* _Data provided_
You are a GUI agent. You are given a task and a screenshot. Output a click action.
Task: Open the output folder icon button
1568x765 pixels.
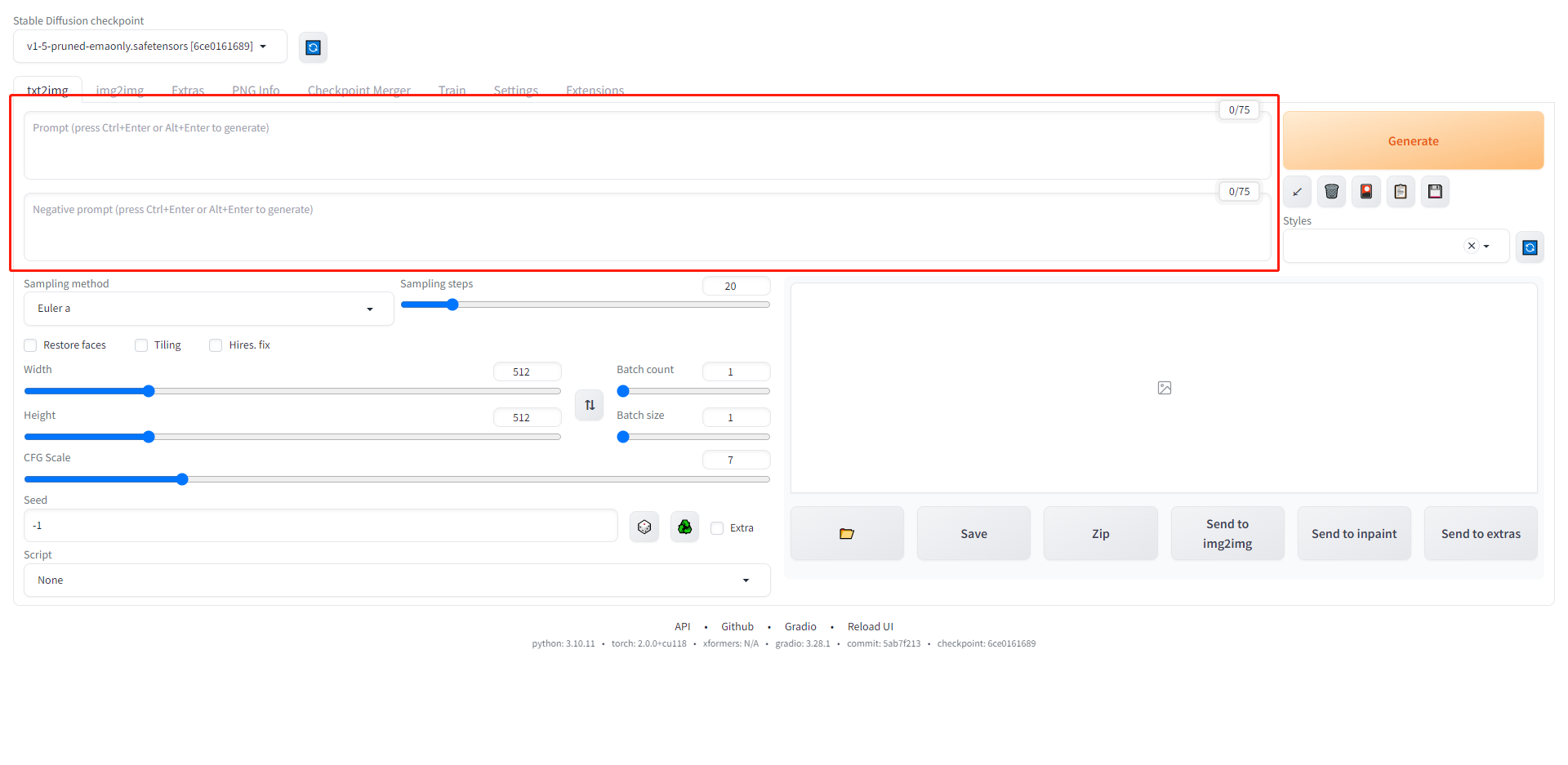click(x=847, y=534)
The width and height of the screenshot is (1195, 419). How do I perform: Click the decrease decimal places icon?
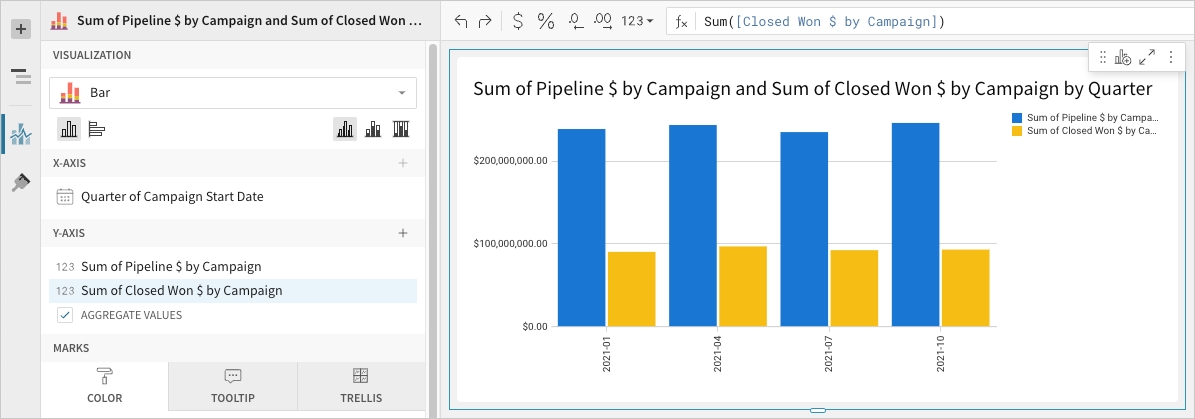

* _What the task requires_
The listing above should be transcribed word for word, with its pictures left out.

* _Expected answer_
You are a GUI agent. You are given a task and a screenshot. Output a click action.
Task: Open the output folder icon button
1568x765 pixels.
click(x=847, y=534)
The width and height of the screenshot is (1195, 419). How do I perform: Click the decrease decimal places icon?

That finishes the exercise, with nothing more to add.